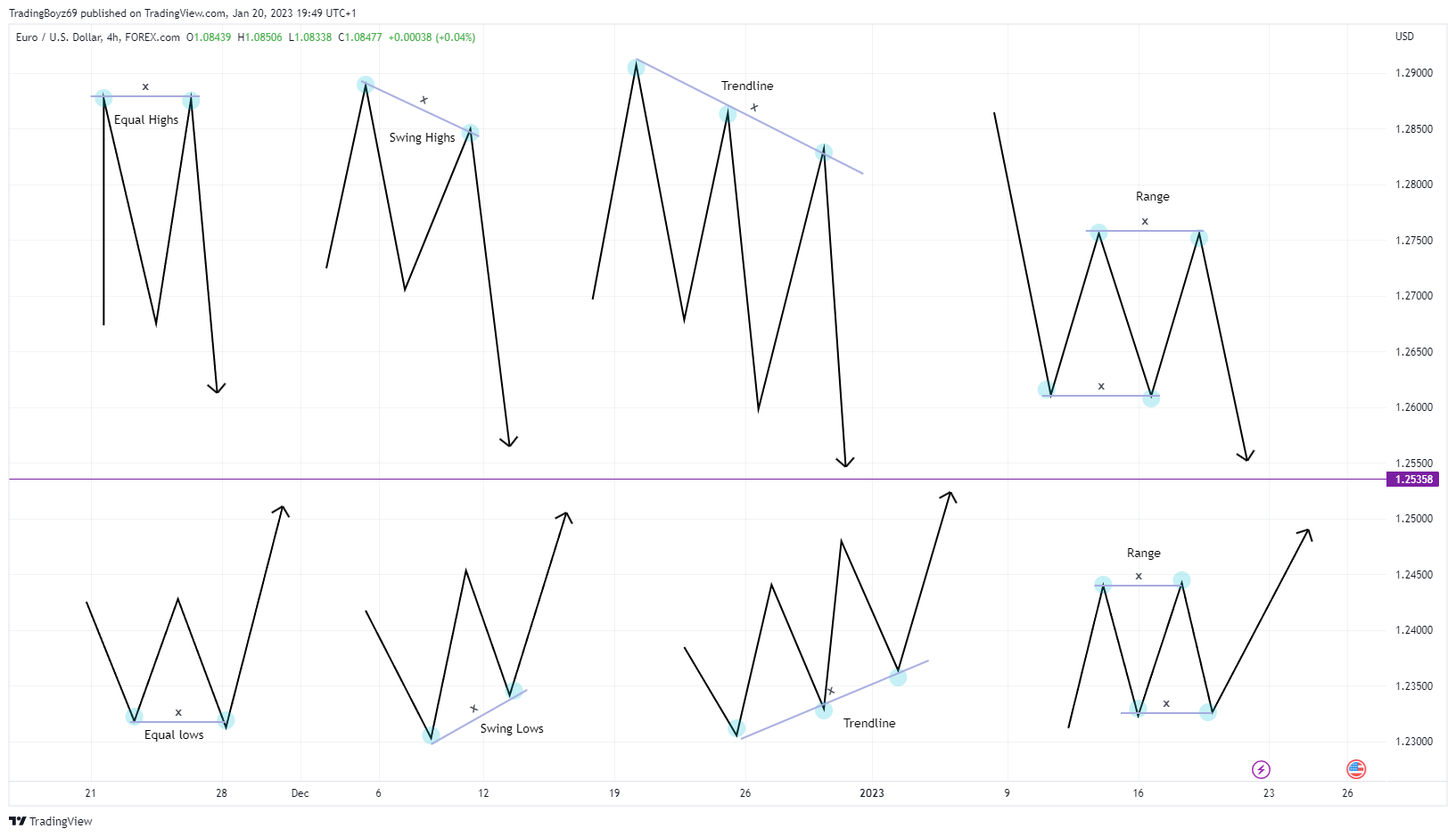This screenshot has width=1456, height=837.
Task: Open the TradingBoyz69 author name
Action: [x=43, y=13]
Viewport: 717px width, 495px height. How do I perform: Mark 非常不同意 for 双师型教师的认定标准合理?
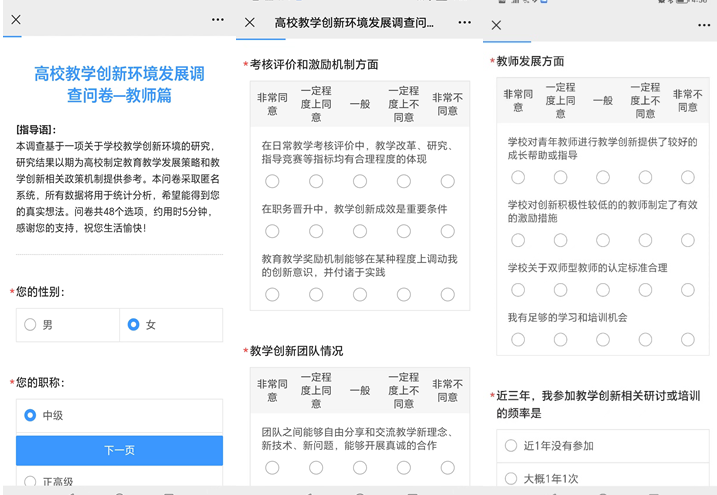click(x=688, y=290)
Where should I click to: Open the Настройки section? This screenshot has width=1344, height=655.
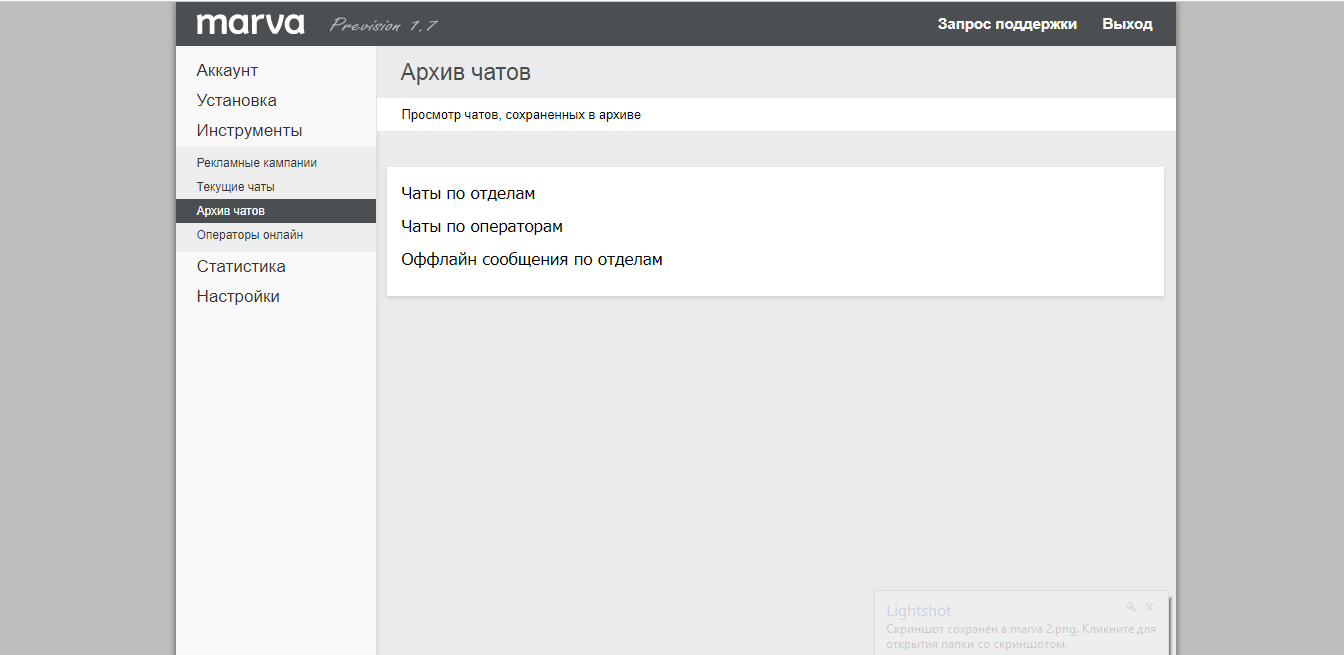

========================================

▶ _TRY IT_
Set down only the lines from the one with "Viewport: 717px width, 495px" through the end of the entries, exactly as they appear, leaving out each picture.

▶ _WRITTEN RESPONSE_
Viewport: 717px width, 495px height. How do I perform: Mark 非常不同意 for 双师型教师的认定标准合理?
click(x=688, y=290)
Where should I click to: Open the Настройки section? This screenshot has width=1344, height=655.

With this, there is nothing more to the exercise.